NEW YORK – A new study of the immune landscape of COVID-19 has found that type I interferons (IFN) exacerbate inflammation in severe cases of the disease.
In a paper published in Science Immunology on Friday, South Korean researchers said they used the 10x Genomics scRNA-seq platform to perform single-cell RNA sequencing on peripheral blood mononuclear cells (PBMCs) from four healthy donors, eight patients with mild or severe COVID-19, and five patients with severe influenza, in order to identify factors that drive severe progression of COVID-19.
They found that patients with COVID-19 exhibited hyper-inflammatory signatures across all cell types among PBMCs, particularly an up-regulation of the TNF/IL-1β-driven inflammatory response, as compared to patients with severe influenza. They also observed that type I IFN response co-existed with the TNF/IL-1β-driven inflammation in classical monocytes from patients with severe COVID-19, but didn't observe this in patients with milder COVID-19. Interestingly, the researchers also observed type I IFN-driven inflammatory features in patients with severe influenza.
As a feature of immunological changes, the researchers investigated the relative proportions of immune cells among PBMCs in the disease groups compared to the healthy donor group. Unlike the limited changes in mild COVID-19, they saw significant changes in both influenza and severe COVID-19 across multiple cell types among PBMCs. In severe COVID-19, they found that the proportion of classical monocytes significantly increased, whereas those of dendritic cells (DC), non-classical monocytes, intermediate monocytes, natural killer (NK) cells, effector memory (EM)-like CD8+ T cells, and EM-like CD4+ T cells significantly decreased. In severe influenza, the investigators found that the proportion of classical monocytes significantly increased whereas those of DCs, non-EM-like CD4+ T cells, EM-like CD4+ T cells, IgG+ B cells, and IgG- B cells significantly decreased.

> Data excerpt
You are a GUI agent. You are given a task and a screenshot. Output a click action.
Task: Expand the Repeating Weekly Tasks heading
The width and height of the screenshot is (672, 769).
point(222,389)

> Directions
A. In the article on the COVID-19 immune study, rewrite the paragraph beginning "As a feature of immunological changes" as a short bulleted list that keeps its main facts.
B. Reproduce the part of the COVID-19 immune study article starting at "In a paper published" and ending at "progression of COVID-19.".
C. List every cell type whose proportion the COVID-19 immune study article says significantly decreased in severe influenza.
The material comes from a different source than the article.

> Solved tasks
A.
- The researchers compared the proportions of immune cells among PBMCs in each disease group with those in healthy donors.
- Mild COVID-19 showed limited changes. Severe COVID-19 and influenza showed significant changes across multiple cell types.
- In severe COVID-19, classical monocytes increased. DCs, non-classical monocytes, intermediate monocytes, NK cells, EM-like CD8+ T cells and EM-like CD4+ T cells decreased.
- In severe influenza, classical monocytes increased. DCs, non-EM-like CD4+ T cells, EM-like CD4+ T cells, IgG+ B cells and IgG- B cells decreased.

B.
In a paper published in Science Immunology on Friday, South Korean researchers said they used the 10x Genomics scRNA-seq platform to perform single-cell RNA sequencing on peripheral blood mononuclear cells (PBMCs) from four healthy donors, eight patients with mild or severe COVID-19, and five patients with severe influenza, in order to identify factors that drive severe progression of COVID-19.

C.
- Dendritic cells (DCs)
- Non-EM-like CD4+ T cells
- EM-like CD4+ T cells
- IgG+ B cells
- IgG- B cells